Particularmente interessante foi o tratamento geral dispensado ao dissidente Molinari por seus colegas economistas libertários laissez-faire franceses. Mesmo que ele tenha persistido em defender suas visões anarco-capitalistas ou de proteção de livre mercado por muitas décadas (por exemplo, em sua Les Lois Naturelles de l’Economie Politique, 1887), Molinari mal foi tratado como um exilado por suas visões heréticas. Ao contrário, ele foi tratado como de fato era: a culminação lógica de suas próprias visões de laissez-faire, que eles respeitavam, embora não pudessem concordar plenamente. Com a morte de Joseph Garnier em 1881, Molinari tornou-se editor do Journal des Economistes, cargo que ocupou até seu nonagésimo ano em 1909. Molinari apenas retrocedeu em suas visões anarquistas em suas últimas obras, começando em sua Esquisse de l’organisation politique et economique de societé future (1899). Aqui, ele recuou para a ideia de uma única empresa de defesa e proteção monopolista, cujo serviço seria contratado pelo estado central a uma única corporação privada. Como Molinari foi considerado por seus colegas pode ser visto na nota de rodapé de Joseph Garnier, o editor do Journal, ao apresentar o primeiro artigo revolucionário de Molinari em 1849. Garnier observou:
Embora este artigo possa parecer utópico em suas conclusões, acreditamos, no entanto, que devemos publicá-lo a fim de atrair a atenção de economistas e jornalistas para uma questão que até agora tem sido tratada de forma apenas desconexa e que deveria, no entanto, em nossos dias e idade, ser abordada com maior precisão. Tantas pessoas exageram a natureza e as prerrogativas do governo que se tornou útil formular estritamente os limites fora dos quais a intervenção da autoridade se torna anárquica e tirânica ao invés de protetora e lucrativa.

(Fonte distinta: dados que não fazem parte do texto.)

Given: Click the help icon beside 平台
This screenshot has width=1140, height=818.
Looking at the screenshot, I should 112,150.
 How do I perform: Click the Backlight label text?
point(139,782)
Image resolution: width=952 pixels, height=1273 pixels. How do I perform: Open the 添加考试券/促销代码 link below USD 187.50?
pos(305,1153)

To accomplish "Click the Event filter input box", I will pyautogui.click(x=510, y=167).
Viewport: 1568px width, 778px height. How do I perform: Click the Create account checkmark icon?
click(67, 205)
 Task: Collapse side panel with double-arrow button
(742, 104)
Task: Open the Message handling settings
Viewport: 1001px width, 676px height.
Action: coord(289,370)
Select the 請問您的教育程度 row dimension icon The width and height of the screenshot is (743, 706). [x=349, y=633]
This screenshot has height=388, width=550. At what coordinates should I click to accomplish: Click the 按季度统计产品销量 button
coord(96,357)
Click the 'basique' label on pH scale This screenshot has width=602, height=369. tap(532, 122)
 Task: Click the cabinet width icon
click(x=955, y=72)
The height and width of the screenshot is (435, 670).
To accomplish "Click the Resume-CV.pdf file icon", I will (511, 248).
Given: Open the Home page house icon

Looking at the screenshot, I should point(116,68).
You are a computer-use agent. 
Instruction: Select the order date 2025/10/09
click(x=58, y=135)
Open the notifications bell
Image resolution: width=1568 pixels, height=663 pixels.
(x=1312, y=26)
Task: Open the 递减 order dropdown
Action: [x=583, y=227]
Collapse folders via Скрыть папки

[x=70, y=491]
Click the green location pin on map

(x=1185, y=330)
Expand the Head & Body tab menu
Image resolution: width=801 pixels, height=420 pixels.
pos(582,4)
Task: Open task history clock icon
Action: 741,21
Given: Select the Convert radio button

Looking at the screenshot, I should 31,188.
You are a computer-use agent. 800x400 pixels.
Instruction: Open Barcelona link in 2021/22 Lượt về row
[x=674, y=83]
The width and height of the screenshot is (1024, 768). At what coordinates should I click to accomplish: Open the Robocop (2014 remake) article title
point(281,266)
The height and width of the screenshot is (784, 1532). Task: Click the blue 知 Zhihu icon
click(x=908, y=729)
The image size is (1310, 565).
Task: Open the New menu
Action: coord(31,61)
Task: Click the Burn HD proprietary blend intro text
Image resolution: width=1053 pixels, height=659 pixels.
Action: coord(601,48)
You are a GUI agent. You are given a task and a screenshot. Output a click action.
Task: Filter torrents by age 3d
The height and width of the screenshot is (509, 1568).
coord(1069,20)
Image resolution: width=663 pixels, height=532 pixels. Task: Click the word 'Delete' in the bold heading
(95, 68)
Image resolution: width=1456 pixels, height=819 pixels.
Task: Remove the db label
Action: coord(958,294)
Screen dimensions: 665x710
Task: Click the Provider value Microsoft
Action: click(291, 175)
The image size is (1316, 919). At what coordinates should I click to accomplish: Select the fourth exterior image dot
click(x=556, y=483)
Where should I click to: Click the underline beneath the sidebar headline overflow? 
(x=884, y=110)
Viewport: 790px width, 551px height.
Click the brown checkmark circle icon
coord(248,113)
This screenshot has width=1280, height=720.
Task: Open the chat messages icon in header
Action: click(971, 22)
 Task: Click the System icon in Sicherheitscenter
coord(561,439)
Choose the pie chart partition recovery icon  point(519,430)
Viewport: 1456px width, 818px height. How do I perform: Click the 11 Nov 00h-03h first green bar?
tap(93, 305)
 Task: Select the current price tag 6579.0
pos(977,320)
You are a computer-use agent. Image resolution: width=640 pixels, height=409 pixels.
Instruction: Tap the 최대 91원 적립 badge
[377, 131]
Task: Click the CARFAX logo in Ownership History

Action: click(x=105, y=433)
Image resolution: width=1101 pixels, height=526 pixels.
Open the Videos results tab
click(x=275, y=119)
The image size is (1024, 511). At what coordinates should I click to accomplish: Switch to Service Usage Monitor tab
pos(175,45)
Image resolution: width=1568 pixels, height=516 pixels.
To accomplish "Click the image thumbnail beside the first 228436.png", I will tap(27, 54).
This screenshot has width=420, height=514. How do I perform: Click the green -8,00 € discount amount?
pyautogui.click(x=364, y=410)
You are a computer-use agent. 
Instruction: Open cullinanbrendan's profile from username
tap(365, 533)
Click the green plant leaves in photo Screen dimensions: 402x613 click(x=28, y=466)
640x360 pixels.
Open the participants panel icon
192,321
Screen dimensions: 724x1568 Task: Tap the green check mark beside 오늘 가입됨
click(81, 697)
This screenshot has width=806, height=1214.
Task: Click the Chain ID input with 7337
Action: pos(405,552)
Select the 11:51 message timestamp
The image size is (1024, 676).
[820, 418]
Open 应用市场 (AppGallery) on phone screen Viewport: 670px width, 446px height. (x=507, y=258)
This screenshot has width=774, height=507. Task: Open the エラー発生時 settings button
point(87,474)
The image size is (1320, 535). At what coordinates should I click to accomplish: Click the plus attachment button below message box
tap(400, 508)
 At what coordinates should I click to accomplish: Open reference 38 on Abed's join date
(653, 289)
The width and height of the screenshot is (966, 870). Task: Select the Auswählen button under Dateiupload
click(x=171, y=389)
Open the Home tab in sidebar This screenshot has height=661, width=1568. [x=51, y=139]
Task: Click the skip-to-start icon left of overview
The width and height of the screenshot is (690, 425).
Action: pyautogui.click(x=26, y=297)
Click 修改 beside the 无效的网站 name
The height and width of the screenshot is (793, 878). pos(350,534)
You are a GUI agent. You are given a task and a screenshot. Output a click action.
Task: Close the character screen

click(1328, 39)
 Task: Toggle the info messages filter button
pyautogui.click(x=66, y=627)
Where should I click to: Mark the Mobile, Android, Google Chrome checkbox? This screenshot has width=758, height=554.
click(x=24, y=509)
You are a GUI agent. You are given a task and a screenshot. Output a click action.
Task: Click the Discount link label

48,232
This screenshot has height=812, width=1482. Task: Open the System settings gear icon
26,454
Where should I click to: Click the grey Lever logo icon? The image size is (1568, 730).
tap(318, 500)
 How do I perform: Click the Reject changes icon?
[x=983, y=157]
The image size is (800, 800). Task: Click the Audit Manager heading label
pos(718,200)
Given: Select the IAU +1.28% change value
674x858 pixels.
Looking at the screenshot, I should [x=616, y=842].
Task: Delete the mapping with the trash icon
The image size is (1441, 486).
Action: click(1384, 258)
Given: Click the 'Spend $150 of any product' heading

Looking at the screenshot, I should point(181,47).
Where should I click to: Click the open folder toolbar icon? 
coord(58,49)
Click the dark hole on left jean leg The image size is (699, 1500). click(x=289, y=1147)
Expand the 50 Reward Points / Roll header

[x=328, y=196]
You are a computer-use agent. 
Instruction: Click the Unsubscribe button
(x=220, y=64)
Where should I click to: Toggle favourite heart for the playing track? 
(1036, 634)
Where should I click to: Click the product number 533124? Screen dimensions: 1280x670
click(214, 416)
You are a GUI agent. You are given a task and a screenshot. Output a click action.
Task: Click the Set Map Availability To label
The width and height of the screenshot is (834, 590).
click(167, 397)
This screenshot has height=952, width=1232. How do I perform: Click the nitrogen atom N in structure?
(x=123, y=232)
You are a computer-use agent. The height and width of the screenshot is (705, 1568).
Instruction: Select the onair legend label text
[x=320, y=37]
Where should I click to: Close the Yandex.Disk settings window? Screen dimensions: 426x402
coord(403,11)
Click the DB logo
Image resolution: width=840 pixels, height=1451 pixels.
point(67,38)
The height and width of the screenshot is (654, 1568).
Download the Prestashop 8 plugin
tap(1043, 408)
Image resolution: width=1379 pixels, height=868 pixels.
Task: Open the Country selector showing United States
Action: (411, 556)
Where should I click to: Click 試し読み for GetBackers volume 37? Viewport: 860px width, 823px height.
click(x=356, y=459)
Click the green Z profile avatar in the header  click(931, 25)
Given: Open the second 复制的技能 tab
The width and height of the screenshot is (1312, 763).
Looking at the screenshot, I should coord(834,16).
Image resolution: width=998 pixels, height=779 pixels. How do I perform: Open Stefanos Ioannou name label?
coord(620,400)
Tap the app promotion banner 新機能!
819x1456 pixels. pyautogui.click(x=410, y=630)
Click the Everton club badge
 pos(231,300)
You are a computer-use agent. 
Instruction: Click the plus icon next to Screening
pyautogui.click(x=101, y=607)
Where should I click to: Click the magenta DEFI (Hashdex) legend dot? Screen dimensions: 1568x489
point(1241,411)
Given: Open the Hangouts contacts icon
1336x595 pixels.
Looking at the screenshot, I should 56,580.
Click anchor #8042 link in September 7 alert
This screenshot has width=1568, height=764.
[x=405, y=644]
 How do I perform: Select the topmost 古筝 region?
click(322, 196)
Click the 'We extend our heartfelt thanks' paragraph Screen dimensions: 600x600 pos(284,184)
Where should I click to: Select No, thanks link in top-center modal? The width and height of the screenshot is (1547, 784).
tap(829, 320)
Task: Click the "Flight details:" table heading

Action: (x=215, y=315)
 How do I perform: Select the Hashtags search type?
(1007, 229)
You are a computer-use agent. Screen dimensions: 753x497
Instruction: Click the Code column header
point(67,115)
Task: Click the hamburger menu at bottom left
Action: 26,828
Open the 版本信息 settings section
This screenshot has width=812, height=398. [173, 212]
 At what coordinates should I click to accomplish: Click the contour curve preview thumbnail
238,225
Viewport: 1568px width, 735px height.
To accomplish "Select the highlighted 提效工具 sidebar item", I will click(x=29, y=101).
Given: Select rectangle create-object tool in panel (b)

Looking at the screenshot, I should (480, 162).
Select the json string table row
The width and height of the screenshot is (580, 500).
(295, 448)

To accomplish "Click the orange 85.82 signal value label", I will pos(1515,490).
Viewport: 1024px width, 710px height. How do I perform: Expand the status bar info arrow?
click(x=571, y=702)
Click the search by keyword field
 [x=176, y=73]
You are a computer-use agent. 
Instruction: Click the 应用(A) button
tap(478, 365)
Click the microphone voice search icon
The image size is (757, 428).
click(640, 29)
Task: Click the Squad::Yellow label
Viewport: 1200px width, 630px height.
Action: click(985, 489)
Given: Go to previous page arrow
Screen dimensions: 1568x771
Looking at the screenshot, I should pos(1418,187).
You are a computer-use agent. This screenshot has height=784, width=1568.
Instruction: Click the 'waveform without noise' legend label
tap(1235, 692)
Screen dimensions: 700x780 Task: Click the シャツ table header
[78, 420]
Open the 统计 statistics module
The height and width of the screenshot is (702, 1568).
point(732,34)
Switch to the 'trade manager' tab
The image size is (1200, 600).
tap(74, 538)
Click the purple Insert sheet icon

Cinquenta e cinco anos depois, com o aparecimento da primeira tradução inglesa da obra de Molinari, seu colega octogenário, o advogado e economista laissez-faire Frederic Passy (1822-1912), escreveu uma homenagem comovente a seu velho amigo e colega Molinari. Ele escreveu sobre sua “estima e admiração pelo caráter e talento do homem que é o decano de nossos economistas liberais — dos homens com quem, embora, infelizmente poucos em número, fiquei feliz por estar lado a lado durante mais de meio século”. Passy afirmou que esses princípios liberais foram proclamados por Cobden, Gladstone e Bright na Inglaterra, e por Turgot, Say, Chevalier e Bastiat na França. “E minha crença fica cada vez mais forte de que, sem esses princípios, as sociedades do presente seriam sem riqueza, paz, grandeza material ou dignidade moral” Molinari, Passy acrescentou, “manteve esses princípios desde sua juventude”, de sua Soirée de la Rue St. Lazare durante a Revolução de 1848, por meio de palestras e escritos, até sua editoria do Journal des Economistes, onde “mês a mês a importante revista da qual ele é editor-chefe os repete com uma nova roupagem”. E, finalmente, os livros de Molinari, onde: “anualmente, por assim dizer, um outro livro, tão distinto pela clareza de compreensão quanto pelo admirável estilo literário, sai para testemunhar a constância de suas convicções, não menos do que o vigor intacto de sua perspectiva mental e a serenidade viril de sua produtiva velhice.”